> YOUR OBJECTIVE:
Each record must appear in the answer exactly as given.

> Data extracted from a collection:
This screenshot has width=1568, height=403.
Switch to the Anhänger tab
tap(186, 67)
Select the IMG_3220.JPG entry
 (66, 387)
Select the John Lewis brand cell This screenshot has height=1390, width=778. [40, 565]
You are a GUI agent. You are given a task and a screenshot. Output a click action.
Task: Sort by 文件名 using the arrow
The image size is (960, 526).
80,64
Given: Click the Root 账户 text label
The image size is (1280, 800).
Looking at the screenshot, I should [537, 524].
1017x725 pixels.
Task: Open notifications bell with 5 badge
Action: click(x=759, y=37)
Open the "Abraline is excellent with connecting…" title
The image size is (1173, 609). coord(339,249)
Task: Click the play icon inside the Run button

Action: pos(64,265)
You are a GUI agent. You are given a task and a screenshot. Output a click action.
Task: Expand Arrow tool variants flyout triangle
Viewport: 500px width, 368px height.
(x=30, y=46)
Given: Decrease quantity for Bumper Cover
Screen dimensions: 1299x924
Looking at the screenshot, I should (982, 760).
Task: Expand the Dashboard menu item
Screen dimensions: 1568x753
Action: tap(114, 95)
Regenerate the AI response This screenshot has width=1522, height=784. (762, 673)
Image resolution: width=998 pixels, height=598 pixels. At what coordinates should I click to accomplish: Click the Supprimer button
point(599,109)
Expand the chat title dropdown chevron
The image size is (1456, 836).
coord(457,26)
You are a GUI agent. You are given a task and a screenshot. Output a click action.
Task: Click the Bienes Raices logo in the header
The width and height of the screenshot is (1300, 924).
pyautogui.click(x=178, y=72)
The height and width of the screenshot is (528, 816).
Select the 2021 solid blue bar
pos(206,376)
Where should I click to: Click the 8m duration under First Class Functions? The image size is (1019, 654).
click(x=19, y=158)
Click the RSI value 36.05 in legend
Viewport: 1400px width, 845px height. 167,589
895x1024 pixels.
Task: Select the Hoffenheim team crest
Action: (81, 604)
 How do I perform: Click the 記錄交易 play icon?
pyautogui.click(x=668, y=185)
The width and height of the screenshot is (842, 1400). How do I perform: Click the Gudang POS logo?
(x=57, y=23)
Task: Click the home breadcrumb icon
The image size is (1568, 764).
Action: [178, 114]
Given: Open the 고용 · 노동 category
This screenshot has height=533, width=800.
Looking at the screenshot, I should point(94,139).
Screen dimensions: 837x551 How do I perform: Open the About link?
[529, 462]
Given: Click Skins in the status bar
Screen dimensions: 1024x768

> EXPECTED ANSWER:
This screenshot has width=1568, height=403.
Switch to the Anhänger tab
tap(186, 67)
Select the IMG_3220.JPG entry
 (66, 387)
Select the John Lewis brand cell This screenshot has height=1390, width=778. [40, 565]
You are a GUI agent. You are given a task and a screenshot. Output a click action.
Task: Sort by 文件名 using the arrow
The image size is (960, 526).
80,64
Given: Click the Root 账户 text label
The image size is (1280, 800).
Looking at the screenshot, I should [537, 524].
1017x725 pixels.
Task: Open notifications bell with 5 badge
Action: click(x=759, y=37)
Open the "Abraline is excellent with connecting…" title
The image size is (1173, 609). coord(339,249)
Task: Click the play icon inside the Run button

Action: pos(64,265)
You are a GUI agent. You are given a task and a screenshot. Output a click action.
Task: Expand Arrow tool variants flyout triangle
Viewport: 500px width, 368px height.
(x=30, y=46)
Given: Decrease quantity for Bumper Cover
Screen dimensions: 1299x924
Looking at the screenshot, I should (982, 760).
Task: Expand the Dashboard menu item
Screen dimensions: 1568x753
Action: tap(114, 95)
Regenerate the AI response This screenshot has width=1522, height=784. (762, 673)
Image resolution: width=998 pixels, height=598 pixels. At what coordinates should I click to accomplish: Click the Supprimer button
point(599,109)
Expand the chat title dropdown chevron
The image size is (1456, 836).
coord(457,26)
You are a GUI agent. You are given a task and a screenshot. Output a click action.
Task: Click the Bienes Raices logo in the header
The width and height of the screenshot is (1300, 924).
pyautogui.click(x=178, y=72)
The height and width of the screenshot is (528, 816).
Select the 2021 solid blue bar
pos(206,376)
Where should I click to: Click the 8m duration under First Class Functions? The image size is (1019, 654).
click(x=19, y=158)
Click the RSI value 36.05 in legend
Viewport: 1400px width, 845px height. 167,589
895x1024 pixels.
Task: Select the Hoffenheim team crest
Action: (81, 604)
 How do I perform: Click the 記錄交易 play icon?
pyautogui.click(x=668, y=185)
The width and height of the screenshot is (842, 1400). How do I perform: Click the Gudang POS logo?
(x=57, y=23)
Task: Click the home breadcrumb icon
The image size is (1568, 764).
Action: [178, 114]
Given: Open the 고용 · 노동 category
This screenshot has height=533, width=800.
Looking at the screenshot, I should point(94,139).
Screen dimensions: 837x551 How do I perform: Open the About link?
[529, 462]
Given: Click Skins in the status bar
Screen dimensions: 1024x768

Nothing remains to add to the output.